» WHAT THE TASK ASKS:
Copy out the material below word for word, from its first line through the line containing "point(488,337)", both lines included. Leave the pictures out of your answer.

# Start of RECORDED DATA

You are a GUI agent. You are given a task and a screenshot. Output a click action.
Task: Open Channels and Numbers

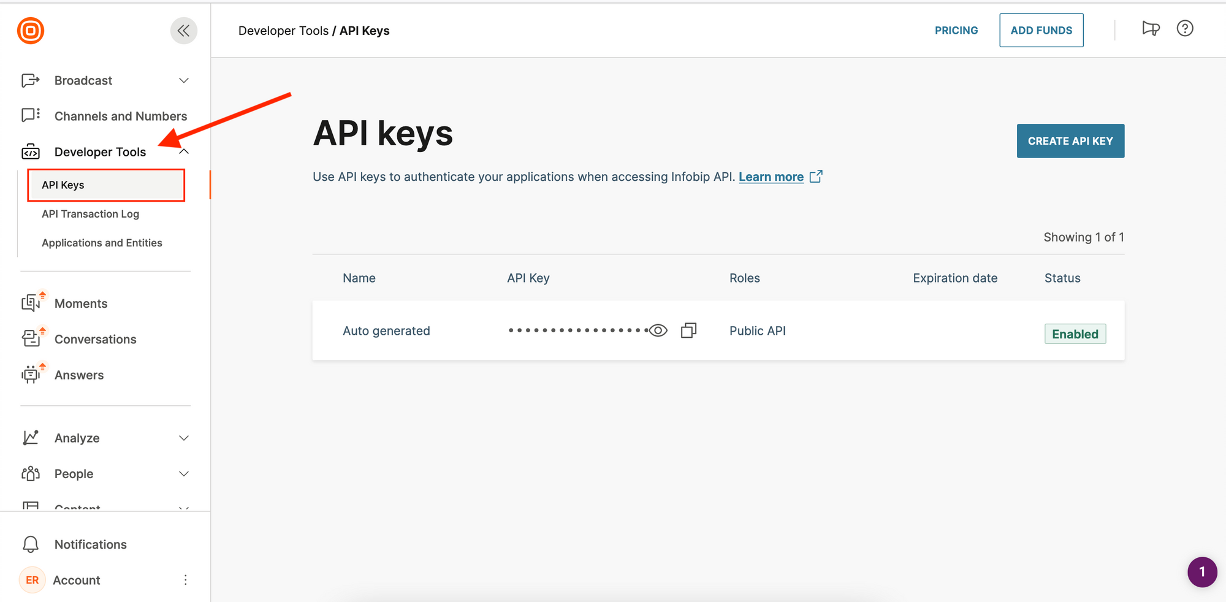(120, 115)
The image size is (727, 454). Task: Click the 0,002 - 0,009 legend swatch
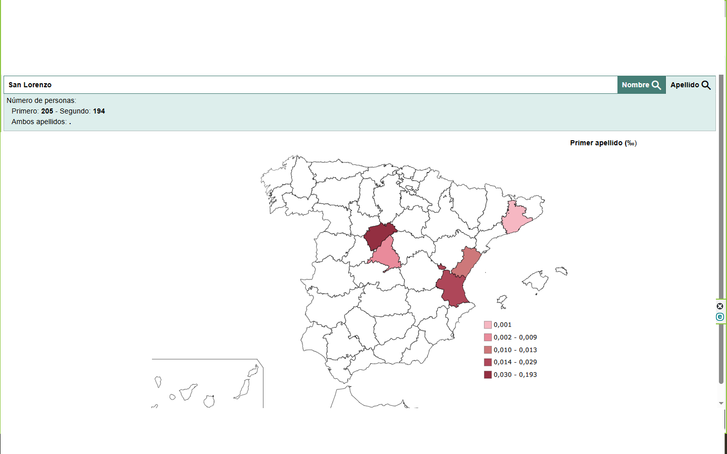point(488,337)
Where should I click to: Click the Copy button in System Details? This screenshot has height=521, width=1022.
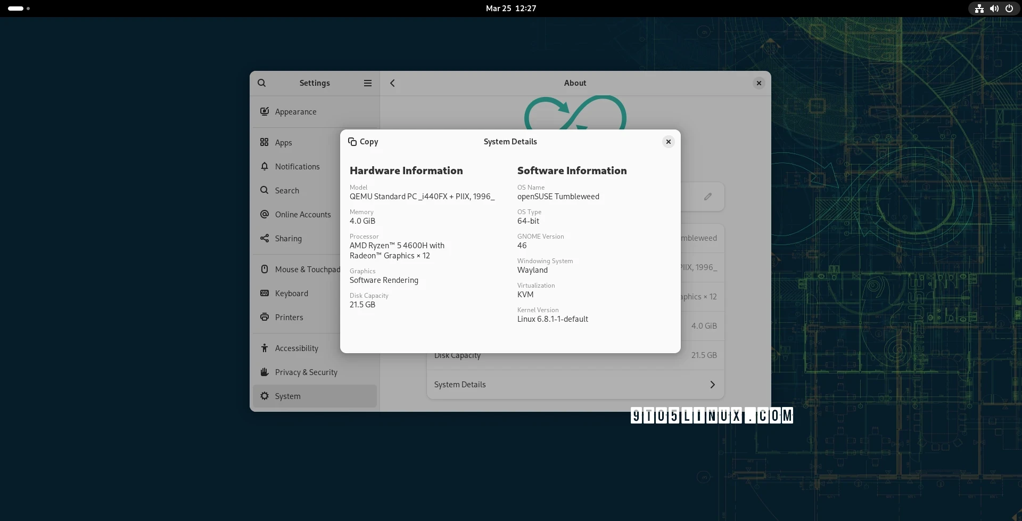(x=363, y=142)
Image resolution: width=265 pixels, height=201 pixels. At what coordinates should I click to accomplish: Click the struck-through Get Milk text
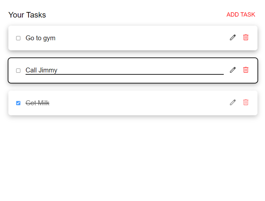pos(37,103)
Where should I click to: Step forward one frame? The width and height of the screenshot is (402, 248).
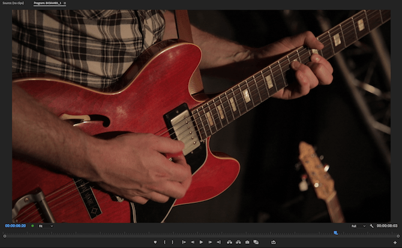coord(210,242)
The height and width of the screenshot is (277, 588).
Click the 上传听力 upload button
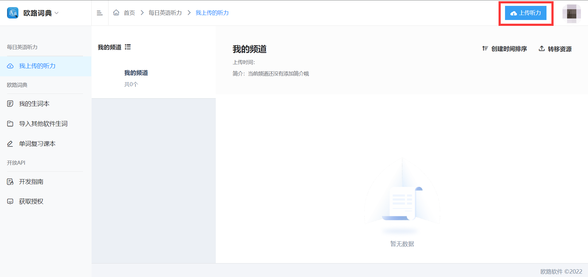coord(526,13)

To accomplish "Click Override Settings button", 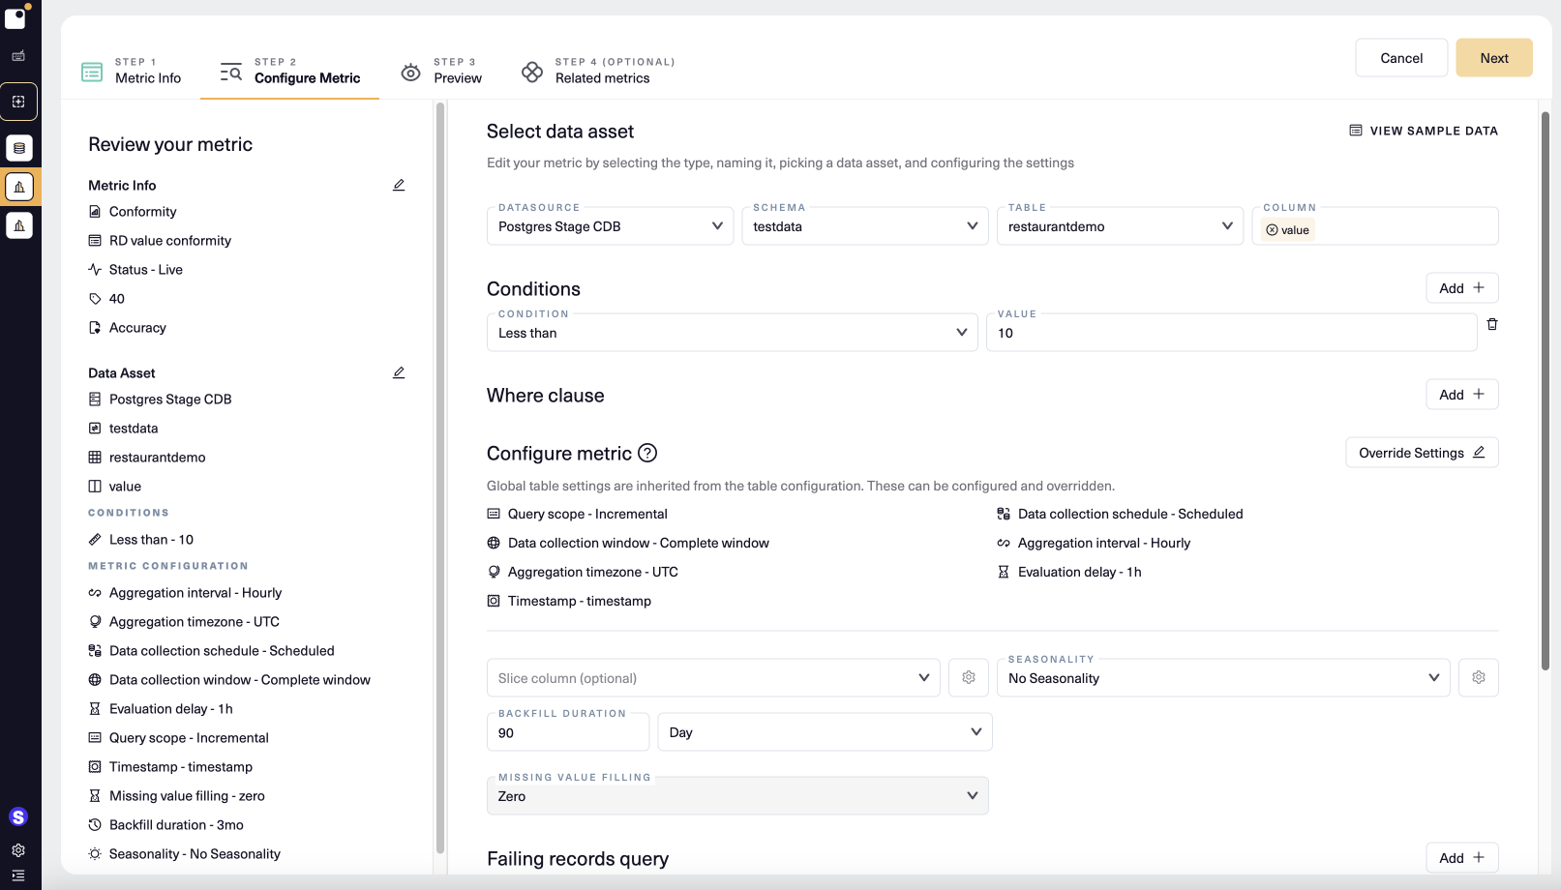I will (x=1421, y=453).
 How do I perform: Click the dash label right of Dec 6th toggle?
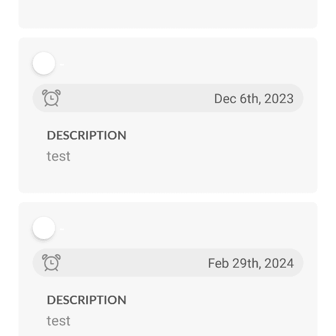click(x=62, y=65)
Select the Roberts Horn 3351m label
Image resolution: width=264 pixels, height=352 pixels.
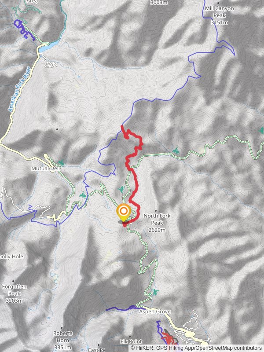pyautogui.click(x=63, y=340)
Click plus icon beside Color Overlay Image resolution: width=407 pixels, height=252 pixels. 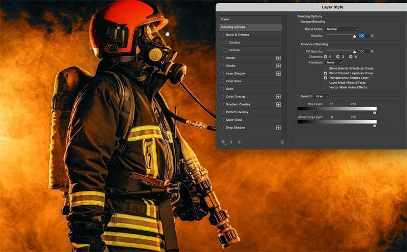tap(278, 97)
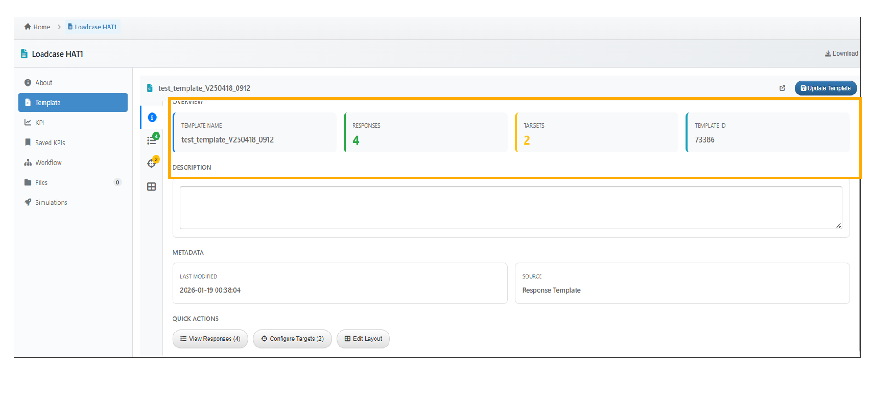This screenshot has height=412, width=872.
Task: Show the Simulations page
Action: click(51, 202)
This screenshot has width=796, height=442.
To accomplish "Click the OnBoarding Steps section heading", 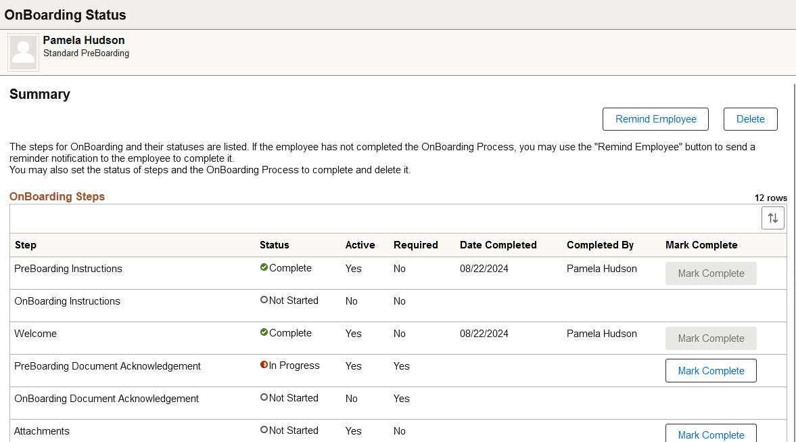I will coord(57,196).
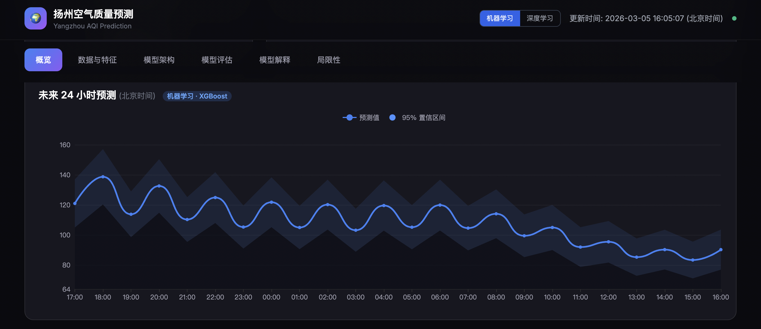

# End of RECORDED DATA

» WORKED SOLUTION:
You are a GUI agent. You are given a task and a screenshot. Output a click action.
Task: Open Channels and Numbers

(120, 115)
The image size is (727, 454). Task: Click the 0,002 - 0,009 legend swatch
point(488,337)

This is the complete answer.